_YOUR ASSIGNMENT_.
Out of the records below, copy all lines in which the word "Open" occurs.

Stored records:
::::::::::
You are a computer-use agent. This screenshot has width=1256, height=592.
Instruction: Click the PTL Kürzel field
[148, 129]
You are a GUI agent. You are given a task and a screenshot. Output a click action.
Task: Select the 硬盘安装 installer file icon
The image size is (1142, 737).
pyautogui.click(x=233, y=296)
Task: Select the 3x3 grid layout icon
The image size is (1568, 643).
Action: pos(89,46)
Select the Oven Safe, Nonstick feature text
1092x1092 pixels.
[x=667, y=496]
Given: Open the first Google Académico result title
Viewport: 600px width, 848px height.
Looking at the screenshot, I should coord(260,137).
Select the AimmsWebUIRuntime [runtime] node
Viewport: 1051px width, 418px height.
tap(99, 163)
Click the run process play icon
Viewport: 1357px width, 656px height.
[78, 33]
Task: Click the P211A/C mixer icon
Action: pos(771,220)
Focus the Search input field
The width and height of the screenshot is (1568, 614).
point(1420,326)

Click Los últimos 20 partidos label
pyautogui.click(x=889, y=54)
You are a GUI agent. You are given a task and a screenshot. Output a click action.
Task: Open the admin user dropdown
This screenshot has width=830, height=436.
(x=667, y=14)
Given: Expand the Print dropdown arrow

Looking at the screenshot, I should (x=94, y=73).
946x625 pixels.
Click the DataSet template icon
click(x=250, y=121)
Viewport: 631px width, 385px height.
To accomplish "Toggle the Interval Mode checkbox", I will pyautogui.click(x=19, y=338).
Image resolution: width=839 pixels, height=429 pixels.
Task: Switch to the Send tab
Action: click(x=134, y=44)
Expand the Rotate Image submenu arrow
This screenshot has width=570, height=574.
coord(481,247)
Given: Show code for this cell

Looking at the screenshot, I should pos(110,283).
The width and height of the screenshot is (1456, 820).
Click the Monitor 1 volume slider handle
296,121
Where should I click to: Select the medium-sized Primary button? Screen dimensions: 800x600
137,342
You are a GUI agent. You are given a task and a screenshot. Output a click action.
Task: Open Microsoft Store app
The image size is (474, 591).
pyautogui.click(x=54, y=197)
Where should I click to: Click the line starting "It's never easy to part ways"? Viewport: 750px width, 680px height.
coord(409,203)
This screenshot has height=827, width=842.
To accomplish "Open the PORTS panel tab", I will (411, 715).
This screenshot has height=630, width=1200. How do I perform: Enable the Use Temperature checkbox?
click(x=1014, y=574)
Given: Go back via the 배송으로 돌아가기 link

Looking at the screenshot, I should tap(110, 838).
::::::::::
_EXERCISE SOLUTION_.
Given: Open the first Google Académico result title
Task: Open the admin user dropdown
Task: Open Microsoft Store app
To accomplish "Open the PORTS panel tab", I will (411, 715).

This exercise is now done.